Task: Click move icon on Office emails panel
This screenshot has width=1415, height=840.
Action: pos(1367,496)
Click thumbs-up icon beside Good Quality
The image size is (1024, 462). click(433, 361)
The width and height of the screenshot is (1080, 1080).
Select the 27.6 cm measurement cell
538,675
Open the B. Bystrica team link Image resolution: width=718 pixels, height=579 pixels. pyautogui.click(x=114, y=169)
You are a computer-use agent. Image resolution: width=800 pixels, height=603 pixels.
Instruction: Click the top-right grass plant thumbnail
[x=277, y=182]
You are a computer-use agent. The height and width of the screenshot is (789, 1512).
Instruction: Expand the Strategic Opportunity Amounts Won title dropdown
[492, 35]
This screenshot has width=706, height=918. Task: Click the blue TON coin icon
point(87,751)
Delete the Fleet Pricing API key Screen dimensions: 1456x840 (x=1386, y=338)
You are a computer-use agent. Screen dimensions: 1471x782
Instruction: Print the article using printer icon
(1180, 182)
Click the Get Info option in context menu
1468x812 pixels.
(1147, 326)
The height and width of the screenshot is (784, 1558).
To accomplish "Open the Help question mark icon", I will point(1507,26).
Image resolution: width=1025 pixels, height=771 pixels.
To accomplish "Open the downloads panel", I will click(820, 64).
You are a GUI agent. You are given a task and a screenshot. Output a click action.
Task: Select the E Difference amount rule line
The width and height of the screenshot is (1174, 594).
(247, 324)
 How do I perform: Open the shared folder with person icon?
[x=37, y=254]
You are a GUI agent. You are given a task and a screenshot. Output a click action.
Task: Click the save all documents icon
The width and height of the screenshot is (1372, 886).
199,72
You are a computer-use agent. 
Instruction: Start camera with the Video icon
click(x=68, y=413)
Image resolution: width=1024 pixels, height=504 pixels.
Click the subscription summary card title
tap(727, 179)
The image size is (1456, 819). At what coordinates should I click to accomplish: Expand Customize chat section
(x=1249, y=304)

====

> Brief:
From the records above, pull out every line that contains the string "Instruction", matching case exactly.

> Final answer:
Instruction: Click the top-right grass plant thumbnail
Instruction: Expand the Strategic Opportunity Amounts Won title dropdown
Instruction: Print the article using printer icon
Instruction: Start camera with the Video icon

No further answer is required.